«Тело — темница души!», — говорил… Как часто этот тест «не проходили» мои студенты. Произнося данное платоновское утверждение, я приписывал его любому канонизированному богослову, пришедшему мне на ум, и просил ребят подтвердить его христианскую суть. Большинство соглашалось… Аскетические творения настолько настроили нас и наших церковных друзей на страдания, что вырваться за оболочку плоти провозглашается чуть ли не первейшей задачей. В то время, как и данная нам плоть, вслед за одетой телесной материей нашего Спасителя, должна стать обузданной, но что еще более важно — обОженной!

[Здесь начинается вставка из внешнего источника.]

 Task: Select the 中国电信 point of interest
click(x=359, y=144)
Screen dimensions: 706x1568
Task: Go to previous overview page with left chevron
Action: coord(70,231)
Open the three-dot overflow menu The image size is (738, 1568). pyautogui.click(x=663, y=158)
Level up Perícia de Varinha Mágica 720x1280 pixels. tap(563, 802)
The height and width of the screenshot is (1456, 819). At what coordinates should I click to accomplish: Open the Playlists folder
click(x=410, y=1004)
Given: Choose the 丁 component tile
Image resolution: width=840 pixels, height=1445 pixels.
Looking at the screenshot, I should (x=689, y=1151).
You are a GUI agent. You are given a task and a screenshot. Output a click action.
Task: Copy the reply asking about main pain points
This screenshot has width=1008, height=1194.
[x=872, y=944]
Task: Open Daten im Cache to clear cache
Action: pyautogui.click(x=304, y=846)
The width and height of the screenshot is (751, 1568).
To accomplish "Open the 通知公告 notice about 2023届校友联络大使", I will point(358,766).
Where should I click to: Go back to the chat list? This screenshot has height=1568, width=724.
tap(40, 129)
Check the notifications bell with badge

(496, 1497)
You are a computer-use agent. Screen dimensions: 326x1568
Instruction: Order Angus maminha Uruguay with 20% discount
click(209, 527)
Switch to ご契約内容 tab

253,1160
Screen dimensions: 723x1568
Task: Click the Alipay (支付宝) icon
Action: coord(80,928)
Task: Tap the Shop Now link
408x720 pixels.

О, как много это тело может сказать нам о своей цели, если к нему прислушаться…
Я долгое время боялся крови… Не знаю, что было за этим страхом, но точно помню, что на уроках биологии, независимо от темы — кровеносная система человека, млекопитающего, пресмыкающегося, — я просился выйти из класса, и, спешно его покинув, открывал в школьном коридоре окно и глубоко дышал. Меня тошнило, тошнило бессознательно. Уже в семинарии исключительность крови и ветхозаветный запрет на ее вкушение мистифицировали мой личный страх, и я частично успокоился — «Может, так и должно быть у человека, предполагающего стать жрецом Всевышнего?». Страх и неприязнь никуда не улетучивались, а я просто старался избегать этой темы. А ушло все внезапно и совсем не чудесным образом.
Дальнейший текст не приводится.